Yusanto menuduh pemerintah sudah kadung islamofobia, sehingga menganggap diksi khilafah nubuwwah sebagainya ideologi HTI yang masuk AD/ART FPI itu berbahaya bagi negara.
Menurutnya, di jaman presiden sebelum Jokowi, SKT FPI tidak pernah dipermaslahkan. “FPI bukan sekali dua kali mengajukan perpanjangan, tetapi sebelumnya tidak pernah mengalami kendala. Ada apa? Mengapa?” Tanyanya.
Sebagaimana diberitakan, FPI hingga kini belum mengantungi surat rekomendasi Kementerian Agama yang menjadi prasyarat mendapatkan SKT dari Kementerian Dalam Negeri.
Alasan Kemenag belum memberikan surat rekomendasi karena adanya syarat-syarat yang belum terpenuhi, diantaranya soal kesetiaan terhadap negara dan soal NKRI Bersyariah yang berpotensi sisipan agenda organisasi terlarang HTI.
Yang patut dipertanyakan, kenapa ijtima ulama IV justru mengundak eks pentolan Ormas yang sudah dilarang pemerintah? Kenapa FPI disusupi dan sejalan dengan agenda ideologi HTI? Kenapa Ijtima Ulama IV menjadi perkumpulan segelintir ulama yang anti kepada pemerintah?
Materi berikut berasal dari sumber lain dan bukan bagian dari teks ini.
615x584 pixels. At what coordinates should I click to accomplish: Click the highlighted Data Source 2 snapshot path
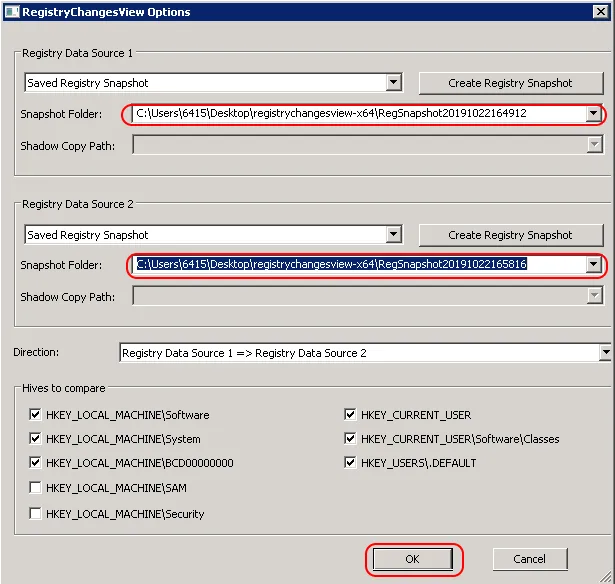332,265
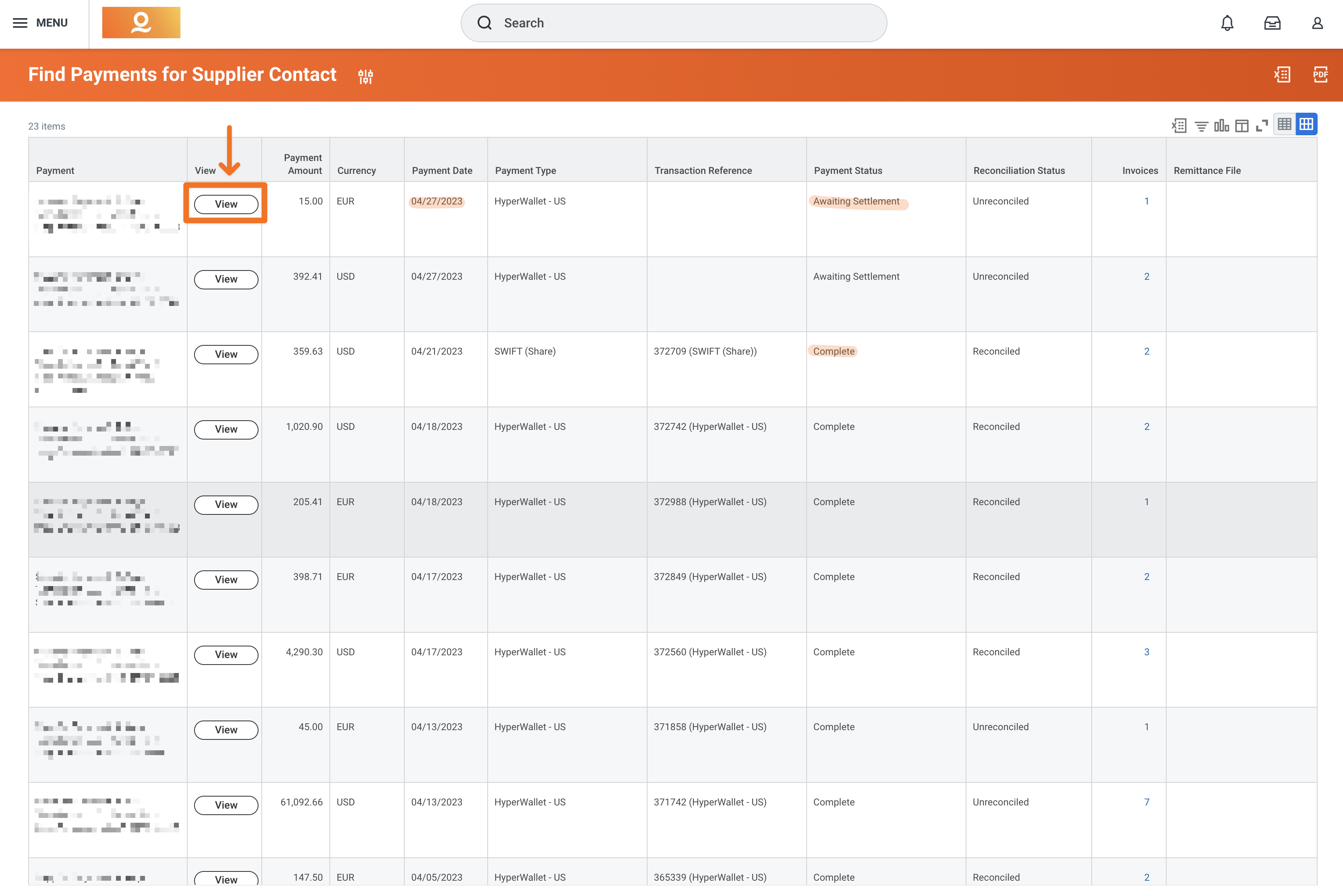This screenshot has width=1343, height=896.
Task: Open View for the 4,290.30 USD payment
Action: pyautogui.click(x=226, y=655)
Dan menggiring umat agar benci ke pemerintahan yang sah pasca pemilu?
Slamet Maarif, salah satu panitia ijtima menyebut wajar jika Ismail Yusanto diundang ke acara itu, alasan Slamet karena Yusanto adalah tokoh yang diakui di Indonesia. “Ismail juga satu di antara aset bangsa yang perlu dihargai,” kata Slamet yang justru tanpa melihat kiprah dan ideologi HTI diberbagai negara, yang justru berbahaya.
Slamet menambahkan, alasan lain karena Yusanto memiliki basis pengikut massa yang banyak, maka layak didengar pendapatnya dalam Ijtimak Ulama IV.
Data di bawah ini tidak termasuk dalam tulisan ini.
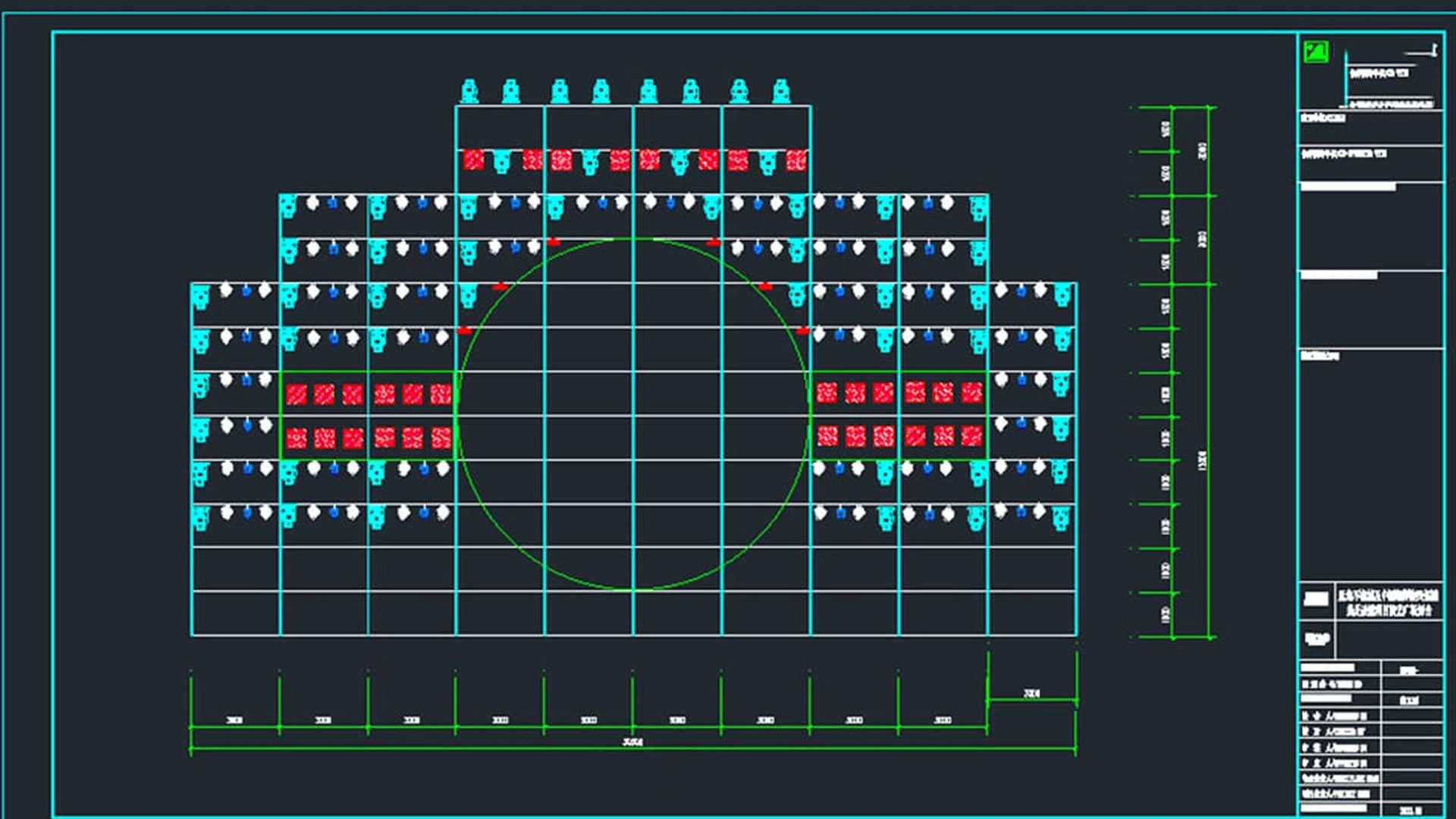
Task: Click the drawing title text in title block
Action: coord(1387,603)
Seperti diketahui saat pembacaan hasil Ijtima, narasi untuk antike pemerintah dan tidak mengakui hasil pemilu yang sah pada April 2019 silam mengemuka begitu kuat.
Ijtima itu sendiri adalah perkumpulan ulama yang memang dari awal anti dengan pemerintah Jokowi.
Tidak heran jika hasilnya pun tak jauh dari narasi-narasi sumir selama ini, yang selalu membawa nama umat Islam untuk memojokkan umat Islam yang lain. Wallohualam. (mas)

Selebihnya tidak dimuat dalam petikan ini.